"""

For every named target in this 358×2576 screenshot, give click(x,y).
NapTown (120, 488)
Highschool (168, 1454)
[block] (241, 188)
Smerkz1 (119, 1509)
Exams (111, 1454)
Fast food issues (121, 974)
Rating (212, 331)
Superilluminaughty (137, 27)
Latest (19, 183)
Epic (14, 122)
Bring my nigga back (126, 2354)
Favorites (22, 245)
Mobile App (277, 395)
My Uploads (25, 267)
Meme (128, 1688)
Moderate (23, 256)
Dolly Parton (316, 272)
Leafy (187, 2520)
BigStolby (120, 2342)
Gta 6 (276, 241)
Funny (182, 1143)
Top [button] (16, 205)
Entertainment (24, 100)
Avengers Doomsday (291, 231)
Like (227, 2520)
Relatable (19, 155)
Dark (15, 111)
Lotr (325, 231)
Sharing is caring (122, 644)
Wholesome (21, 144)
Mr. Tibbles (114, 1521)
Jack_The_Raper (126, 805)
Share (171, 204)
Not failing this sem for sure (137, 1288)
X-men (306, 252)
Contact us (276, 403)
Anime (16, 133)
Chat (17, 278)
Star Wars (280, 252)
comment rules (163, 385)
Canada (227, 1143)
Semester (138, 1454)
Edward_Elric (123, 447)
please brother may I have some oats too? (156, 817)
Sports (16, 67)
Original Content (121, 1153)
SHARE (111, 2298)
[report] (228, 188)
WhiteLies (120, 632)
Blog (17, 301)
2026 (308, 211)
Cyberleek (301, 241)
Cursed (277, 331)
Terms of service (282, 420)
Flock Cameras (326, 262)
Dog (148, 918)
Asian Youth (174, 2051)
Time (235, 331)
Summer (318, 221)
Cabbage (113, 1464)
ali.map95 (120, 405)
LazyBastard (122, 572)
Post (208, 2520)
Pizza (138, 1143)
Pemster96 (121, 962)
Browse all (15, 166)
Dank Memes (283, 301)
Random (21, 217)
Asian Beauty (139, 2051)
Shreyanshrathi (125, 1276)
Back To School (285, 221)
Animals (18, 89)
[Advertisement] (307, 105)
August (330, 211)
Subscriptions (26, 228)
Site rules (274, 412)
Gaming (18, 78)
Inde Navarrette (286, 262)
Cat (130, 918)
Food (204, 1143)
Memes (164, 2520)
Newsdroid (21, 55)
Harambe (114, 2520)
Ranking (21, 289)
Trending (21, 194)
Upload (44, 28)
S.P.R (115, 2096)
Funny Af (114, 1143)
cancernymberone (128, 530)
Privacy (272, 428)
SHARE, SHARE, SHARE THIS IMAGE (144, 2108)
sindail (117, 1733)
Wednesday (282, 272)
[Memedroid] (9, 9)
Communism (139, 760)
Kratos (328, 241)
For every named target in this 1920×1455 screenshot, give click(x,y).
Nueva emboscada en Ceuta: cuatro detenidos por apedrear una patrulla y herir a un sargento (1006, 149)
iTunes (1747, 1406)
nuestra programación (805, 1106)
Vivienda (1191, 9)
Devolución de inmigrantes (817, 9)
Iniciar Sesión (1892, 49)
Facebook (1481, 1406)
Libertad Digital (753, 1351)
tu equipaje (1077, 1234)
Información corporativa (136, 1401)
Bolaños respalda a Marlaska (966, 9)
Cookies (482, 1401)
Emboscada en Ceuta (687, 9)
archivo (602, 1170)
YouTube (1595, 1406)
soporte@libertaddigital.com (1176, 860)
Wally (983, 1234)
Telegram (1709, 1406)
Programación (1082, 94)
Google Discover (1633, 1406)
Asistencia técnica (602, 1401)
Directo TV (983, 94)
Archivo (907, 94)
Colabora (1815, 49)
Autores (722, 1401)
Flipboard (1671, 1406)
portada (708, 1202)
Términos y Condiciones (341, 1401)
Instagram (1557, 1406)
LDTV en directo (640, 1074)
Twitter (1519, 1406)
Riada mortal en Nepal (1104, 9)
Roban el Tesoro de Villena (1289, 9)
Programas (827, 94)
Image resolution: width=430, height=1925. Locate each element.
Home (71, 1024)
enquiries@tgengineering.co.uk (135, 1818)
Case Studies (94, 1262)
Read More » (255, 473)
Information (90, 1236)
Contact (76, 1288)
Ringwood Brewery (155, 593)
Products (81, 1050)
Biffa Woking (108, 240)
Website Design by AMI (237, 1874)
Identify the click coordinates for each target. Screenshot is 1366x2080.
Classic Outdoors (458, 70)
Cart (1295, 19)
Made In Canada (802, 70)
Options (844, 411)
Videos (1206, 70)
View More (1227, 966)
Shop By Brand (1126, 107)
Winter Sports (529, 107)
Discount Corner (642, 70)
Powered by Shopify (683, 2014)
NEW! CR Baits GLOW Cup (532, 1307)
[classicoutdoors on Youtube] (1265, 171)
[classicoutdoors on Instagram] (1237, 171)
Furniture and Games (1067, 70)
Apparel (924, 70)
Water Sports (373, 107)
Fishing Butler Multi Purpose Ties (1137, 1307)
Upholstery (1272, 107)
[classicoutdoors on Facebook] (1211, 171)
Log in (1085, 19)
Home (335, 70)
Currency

"""

• _Work item_
All that is needed is the material, repeated exactly.

• _Exercise output_
For every named target in this 358×2576 screenshot, give click(x,y).
NapTown (120, 488)
Highschool (168, 1454)
[block] (241, 188)
Smerkz1 (119, 1509)
Exams (111, 1454)
Fast food issues (121, 974)
Rating (212, 331)
Superilluminaughty (137, 27)
Latest (19, 183)
Epic (14, 122)
Bring my nigga back (126, 2354)
Favorites (22, 245)
Mobile App (277, 395)
My Uploads (25, 267)
Meme (128, 1688)
Moderate (23, 256)
Dolly Parton (316, 272)
Leafy (187, 2520)
BigStolby (120, 2342)
Gta 6 (276, 241)
Funny (182, 1143)
Top [button] (16, 205)
Entertainment (24, 100)
Avengers Doomsday (291, 231)
Like (227, 2520)
Relatable (19, 155)
Dark (15, 111)
Lotr (325, 231)
Sharing is caring (122, 644)
Wholesome (21, 144)
Mr. Tibbles (114, 1521)
Jack_The_Raper (126, 805)
Share (171, 204)
Not failing this sem for sure (137, 1288)
X-men (306, 252)
Contact us (276, 403)
Anime (16, 133)
Chat (17, 278)
Star Wars (280, 252)
comment rules (163, 385)
Canada (227, 1143)
Semester (138, 1454)
Edward_Elric (123, 447)
please brother may I have some oats too? (156, 817)
Sports (16, 67)
Original Content (121, 1153)
SHARE (111, 2298)
[report] (228, 188)
WhiteLies (120, 632)
Blog (17, 301)
2026 (308, 211)
Cyberleek (301, 241)
Cursed (277, 331)
Terms of service (282, 420)
Flock Cameras (326, 262)
Dog (148, 918)
Asian Youth (174, 2051)
Time (235, 331)
Summer (318, 221)
Cabbage (113, 1464)
ali.map95 (120, 405)
LazyBastard (122, 572)
Post (208, 2520)
Pizza (138, 1143)
Pemster96 (121, 962)
Browse all (15, 166)
Dank Memes (283, 301)
Random (21, 217)
Asian Beauty (139, 2051)
Shreyanshrathi (125, 1276)
Back To School (285, 221)
Animals (18, 89)
[Advertisement] (307, 105)
August (330, 211)
Subscriptions (26, 228)
Site rules (274, 412)
Gaming (18, 78)
Inde Navarrette (286, 262)
Cat (130, 918)
Food (204, 1143)
Memes (164, 2520)
Newsdroid (21, 55)
Harambe (114, 2520)
Ranking (21, 289)
Trending (21, 194)
Upload (44, 28)
S.P.R (115, 2096)
Funny Af (114, 1143)
cancernymberone (128, 530)
Privacy (272, 428)
SHARE, SHARE, SHARE THIS IMAGE (144, 2108)
sindail (117, 1733)
Wednesday (282, 272)
[Memedroid] (9, 9)
Communism (139, 760)
Kratos (328, 241)
For every named target in this 1920×1455 screenshot, give click(x,y).
Nueva emboscada en Ceuta: cuatro detenidos por apedrear una patrulla y herir a un sargento (1006, 149)
iTunes (1747, 1406)
nuestra programación (805, 1106)
Vivienda (1191, 9)
Devolución de inmigrantes (817, 9)
Iniciar Sesión (1892, 49)
Facebook (1481, 1406)
Libertad Digital (753, 1351)
tu equipaje (1077, 1234)
Información corporativa (136, 1401)
Bolaños respalda a Marlaska (966, 9)
Cookies (482, 1401)
Emboscada en Ceuta (687, 9)
archivo (602, 1170)
YouTube (1595, 1406)
soporte@libertaddigital.com (1176, 860)
Wally (983, 1234)
Telegram (1709, 1406)
Programación (1082, 94)
Google Discover (1633, 1406)
Asistencia técnica (602, 1401)
Directo TV (983, 94)
Archivo (907, 94)
Colabora (1815, 49)
Autores (722, 1401)
Flipboard (1671, 1406)
portada (708, 1202)
Términos y Condiciones (341, 1401)
Instagram (1557, 1406)
LDTV en directo (640, 1074)
Twitter (1519, 1406)
Riada mortal en Nepal (1104, 9)
Roban el Tesoro de Villena (1289, 9)
Programas (827, 94)
Image resolution: width=430, height=1925. Locate each element.
Home (71, 1024)
enquiries@tgengineering.co.uk (135, 1818)
Case Studies (94, 1262)
Read More » (255, 473)
Information (90, 1236)
Contact (76, 1288)
Ringwood Brewery (155, 593)
Products (81, 1050)
Biffa Woking (108, 240)
Website Design by AMI (237, 1874)
Identify the click coordinates for each target. Screenshot is 1366x2080.
Classic Outdoors (458, 70)
Cart (1295, 19)
Made In Canada (802, 70)
Options (844, 411)
Videos (1206, 70)
View More (1227, 966)
Shop By Brand (1126, 107)
Winter Sports (529, 107)
Discount Corner (642, 70)
Powered by Shopify (683, 2014)
NEW! CR Baits GLOW Cup (532, 1307)
[classicoutdoors on Youtube] (1265, 171)
[classicoutdoors on Instagram] (1237, 171)
Furniture and Games (1067, 70)
Apparel (924, 70)
Water Sports (373, 107)
Fishing Butler Multi Purpose Ties (1137, 1307)
Upholstery (1272, 107)
[classicoutdoors on Facebook] (1211, 171)
Log in (1085, 19)
Home (335, 70)
Currency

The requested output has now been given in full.